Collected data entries
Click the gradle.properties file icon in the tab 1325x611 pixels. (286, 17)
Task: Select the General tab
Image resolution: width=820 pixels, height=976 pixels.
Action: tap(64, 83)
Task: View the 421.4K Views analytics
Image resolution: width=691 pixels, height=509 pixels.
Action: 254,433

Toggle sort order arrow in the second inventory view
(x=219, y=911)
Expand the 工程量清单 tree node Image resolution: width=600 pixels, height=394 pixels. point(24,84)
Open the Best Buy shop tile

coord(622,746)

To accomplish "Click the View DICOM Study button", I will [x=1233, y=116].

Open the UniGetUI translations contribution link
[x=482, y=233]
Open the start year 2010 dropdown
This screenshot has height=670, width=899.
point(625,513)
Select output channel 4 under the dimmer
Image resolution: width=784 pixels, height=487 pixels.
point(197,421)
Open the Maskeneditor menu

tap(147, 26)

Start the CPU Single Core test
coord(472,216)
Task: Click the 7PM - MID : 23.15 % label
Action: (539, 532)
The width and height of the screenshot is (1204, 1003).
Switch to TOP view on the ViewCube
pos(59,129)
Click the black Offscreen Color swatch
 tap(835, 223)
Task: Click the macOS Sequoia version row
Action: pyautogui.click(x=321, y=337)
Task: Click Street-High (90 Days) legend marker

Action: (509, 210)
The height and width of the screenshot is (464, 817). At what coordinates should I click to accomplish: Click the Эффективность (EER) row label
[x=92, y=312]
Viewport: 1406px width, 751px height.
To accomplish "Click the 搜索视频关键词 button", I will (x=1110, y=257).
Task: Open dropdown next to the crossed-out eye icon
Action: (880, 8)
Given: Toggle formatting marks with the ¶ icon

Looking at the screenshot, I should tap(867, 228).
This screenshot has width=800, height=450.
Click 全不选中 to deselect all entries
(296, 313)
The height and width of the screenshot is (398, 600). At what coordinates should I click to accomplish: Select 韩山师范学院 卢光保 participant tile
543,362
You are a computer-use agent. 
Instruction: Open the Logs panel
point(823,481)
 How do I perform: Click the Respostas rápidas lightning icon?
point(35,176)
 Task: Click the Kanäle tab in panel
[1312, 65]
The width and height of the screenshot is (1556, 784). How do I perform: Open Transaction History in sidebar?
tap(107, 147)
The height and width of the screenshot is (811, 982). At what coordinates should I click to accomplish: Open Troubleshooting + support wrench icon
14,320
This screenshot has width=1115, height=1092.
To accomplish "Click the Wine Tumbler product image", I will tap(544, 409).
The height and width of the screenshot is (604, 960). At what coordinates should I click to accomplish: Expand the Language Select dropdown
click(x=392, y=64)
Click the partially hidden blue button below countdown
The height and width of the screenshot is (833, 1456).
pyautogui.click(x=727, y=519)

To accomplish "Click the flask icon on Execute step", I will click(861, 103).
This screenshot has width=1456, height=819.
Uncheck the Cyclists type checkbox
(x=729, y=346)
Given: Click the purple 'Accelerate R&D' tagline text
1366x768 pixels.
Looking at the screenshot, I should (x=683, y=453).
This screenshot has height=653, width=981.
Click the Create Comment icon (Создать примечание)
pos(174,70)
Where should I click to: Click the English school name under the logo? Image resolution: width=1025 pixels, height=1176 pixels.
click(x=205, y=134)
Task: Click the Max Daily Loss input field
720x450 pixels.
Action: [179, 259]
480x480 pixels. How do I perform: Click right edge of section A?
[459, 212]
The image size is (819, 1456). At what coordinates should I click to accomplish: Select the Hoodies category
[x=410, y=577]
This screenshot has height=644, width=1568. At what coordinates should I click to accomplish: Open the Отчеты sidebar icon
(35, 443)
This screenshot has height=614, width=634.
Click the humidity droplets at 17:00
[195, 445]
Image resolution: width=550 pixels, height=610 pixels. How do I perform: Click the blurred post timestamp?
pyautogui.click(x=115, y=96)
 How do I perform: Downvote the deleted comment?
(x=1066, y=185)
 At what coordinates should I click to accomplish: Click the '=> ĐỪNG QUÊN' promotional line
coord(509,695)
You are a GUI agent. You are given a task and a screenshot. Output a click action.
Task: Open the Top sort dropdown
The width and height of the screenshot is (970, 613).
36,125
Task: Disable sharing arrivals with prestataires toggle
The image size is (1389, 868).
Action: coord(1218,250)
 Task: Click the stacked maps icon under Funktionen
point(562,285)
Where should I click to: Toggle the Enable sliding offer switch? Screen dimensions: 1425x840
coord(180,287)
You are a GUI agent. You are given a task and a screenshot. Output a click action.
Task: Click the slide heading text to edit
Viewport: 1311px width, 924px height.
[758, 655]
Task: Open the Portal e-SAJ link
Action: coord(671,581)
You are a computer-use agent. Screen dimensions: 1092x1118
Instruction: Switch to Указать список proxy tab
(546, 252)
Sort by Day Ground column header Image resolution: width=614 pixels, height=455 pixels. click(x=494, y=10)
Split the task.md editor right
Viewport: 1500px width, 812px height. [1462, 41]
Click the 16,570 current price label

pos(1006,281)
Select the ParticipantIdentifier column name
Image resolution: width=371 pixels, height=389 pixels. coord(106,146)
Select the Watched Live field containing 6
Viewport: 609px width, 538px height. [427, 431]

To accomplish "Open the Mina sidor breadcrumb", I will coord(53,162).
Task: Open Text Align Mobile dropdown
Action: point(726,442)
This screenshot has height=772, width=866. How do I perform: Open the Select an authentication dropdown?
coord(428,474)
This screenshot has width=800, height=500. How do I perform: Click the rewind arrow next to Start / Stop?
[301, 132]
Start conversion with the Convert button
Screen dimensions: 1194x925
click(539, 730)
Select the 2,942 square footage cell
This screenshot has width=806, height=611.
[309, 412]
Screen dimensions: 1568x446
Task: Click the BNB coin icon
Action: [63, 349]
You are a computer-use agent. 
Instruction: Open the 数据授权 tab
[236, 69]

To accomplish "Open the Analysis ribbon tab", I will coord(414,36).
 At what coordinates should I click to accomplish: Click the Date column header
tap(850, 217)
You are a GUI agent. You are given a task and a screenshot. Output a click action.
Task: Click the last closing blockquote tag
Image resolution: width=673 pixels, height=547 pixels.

> **Your assignment**:
What is wanted is the complete set of entries, returned verbatim.

> **Reply**:
Click the gradle.properties file icon in the tab 1325x611 pixels. (286, 17)
Task: Select the General tab
Image resolution: width=820 pixels, height=976 pixels.
Action: tap(64, 83)
Task: View the 421.4K Views analytics
Image resolution: width=691 pixels, height=509 pixels.
Action: 254,433

Toggle sort order arrow in the second inventory view
(x=219, y=911)
Expand the 工程量清单 tree node Image resolution: width=600 pixels, height=394 pixels. point(24,84)
Open the Best Buy shop tile

coord(622,746)

To accomplish "Click the View DICOM Study button", I will [x=1233, y=116].

Open the UniGetUI translations contribution link
[x=482, y=233]
Open the start year 2010 dropdown
This screenshot has height=670, width=899.
point(625,513)
Select output channel 4 under the dimmer
Image resolution: width=784 pixels, height=487 pixels.
point(197,421)
Open the Maskeneditor menu

tap(147, 26)

Start the CPU Single Core test
coord(472,216)
Task: Click the 7PM - MID : 23.15 % label
Action: (539, 532)
The width and height of the screenshot is (1204, 1003).
Switch to TOP view on the ViewCube
pos(59,129)
Click the black Offscreen Color swatch
 tap(835, 223)
Task: Click the macOS Sequoia version row
Action: pyautogui.click(x=321, y=337)
Task: Click Street-High (90 Days) legend marker

Action: (509, 210)
The height and width of the screenshot is (464, 817). At what coordinates should I click to accomplish: Click the Эффективность (EER) row label
[x=92, y=312]
Viewport: 1406px width, 751px height.
To accomplish "Click the 搜索视频关键词 button", I will (x=1110, y=257).
Task: Open dropdown next to the crossed-out eye icon
Action: (880, 8)
Given: Toggle formatting marks with the ¶ icon

Looking at the screenshot, I should tap(867, 228).
This screenshot has width=800, height=450.
Click 全不选中 to deselect all entries
(296, 313)
The height and width of the screenshot is (398, 600). At what coordinates should I click to accomplish: Select 韩山师范学院 卢光保 participant tile
543,362
You are a computer-use agent. 
Instruction: Open the Logs panel
point(823,481)
 How do I perform: Click the Respostas rápidas lightning icon?
point(35,176)
 Task: Click the Kanäle tab in panel
[1312, 65]
The width and height of the screenshot is (1556, 784). How do I perform: Open Transaction History in sidebar?
tap(107, 147)
The height and width of the screenshot is (811, 982). At what coordinates should I click to accomplish: Open Troubleshooting + support wrench icon
14,320
This screenshot has width=1115, height=1092.
To accomplish "Click the Wine Tumbler product image", I will tap(544, 409).
The height and width of the screenshot is (604, 960). At what coordinates should I click to accomplish: Expand the Language Select dropdown
click(x=392, y=64)
Click the partially hidden blue button below countdown
The height and width of the screenshot is (833, 1456).
pyautogui.click(x=727, y=519)

To accomplish "Click the flask icon on Execute step", I will click(861, 103).
This screenshot has width=1456, height=819.
Uncheck the Cyclists type checkbox
(x=729, y=346)
Given: Click the purple 'Accelerate R&D' tagline text
1366x768 pixels.
Looking at the screenshot, I should (x=683, y=453).
This screenshot has height=653, width=981.
Click the Create Comment icon (Создать примечание)
pos(174,70)
Where should I click to: Click the English school name under the logo? Image resolution: width=1025 pixels, height=1176 pixels.
click(x=205, y=134)
Task: Click the Max Daily Loss input field
720x450 pixels.
Action: [179, 259]
480x480 pixels. How do I perform: Click right edge of section A?
[459, 212]
The image size is (819, 1456). At what coordinates should I click to accomplish: Select the Hoodies category
[x=410, y=577]
This screenshot has height=644, width=1568. At what coordinates should I click to accomplish: Open the Отчеты sidebar icon
(35, 443)
This screenshot has height=614, width=634.
Click the humidity droplets at 17:00
[195, 445]
Image resolution: width=550 pixels, height=610 pixels. How do I perform: Click the blurred post timestamp?
pyautogui.click(x=115, y=96)
 How do I perform: Downvote the deleted comment?
(x=1066, y=185)
 At what coordinates should I click to accomplish: Click the '=> ĐỪNG QUÊN' promotional line
coord(509,695)
You are a GUI agent. You are given a task and a screenshot. Output a click action.
Task: Open the Top sort dropdown
The width and height of the screenshot is (970, 613).
36,125
Task: Disable sharing arrivals with prestataires toggle
The image size is (1389, 868).
Action: coord(1218,250)
 Task: Click the stacked maps icon under Funktionen
point(562,285)
Where should I click to: Toggle the Enable sliding offer switch? Screen dimensions: 1425x840
coord(180,287)
You are a GUI agent. You are given a task and a screenshot. Output a click action.
Task: Click the slide heading text to edit
Viewport: 1311px width, 924px height.
[758, 655]
Task: Open the Portal e-SAJ link
Action: coord(671,581)
You are a computer-use agent. Screen dimensions: 1092x1118
Instruction: Switch to Указать список proxy tab
(546, 252)
Sort by Day Ground column header Image resolution: width=614 pixels, height=455 pixels. click(x=494, y=10)
Split the task.md editor right
Viewport: 1500px width, 812px height. [1462, 41]
Click the 16,570 current price label

pos(1006,281)
Select the ParticipantIdentifier column name
Image resolution: width=371 pixels, height=389 pixels. coord(106,146)
Select the Watched Live field containing 6
Viewport: 609px width, 538px height. [427, 431]

To accomplish "Open the Mina sidor breadcrumb", I will coord(53,162).
Task: Open Text Align Mobile dropdown
Action: point(726,442)
This screenshot has height=772, width=866. How do I perform: Open the Select an authentication dropdown?
coord(428,474)
This screenshot has width=800, height=500. How do I perform: Click the rewind arrow next to Start / Stop?
[301, 132]
Start conversion with the Convert button
Screen dimensions: 1194x925
click(539, 730)
Select the 2,942 square footage cell
This screenshot has width=806, height=611.
[309, 412]
Screen dimensions: 1568x446
Task: Click the BNB coin icon
Action: [63, 349]
You are a computer-use agent. 
Instruction: Open the 数据授权 tab
[236, 69]

To accomplish "Open the Analysis ribbon tab", I will coord(414,36).
 At what coordinates should I click to accomplish: Click the Date column header
tap(850, 217)
You are a GUI agent. You are given a task and a screenshot. Output a click action.
Task: Click the last closing blockquote tag
Image resolution: width=673 pixels, height=547 pixels.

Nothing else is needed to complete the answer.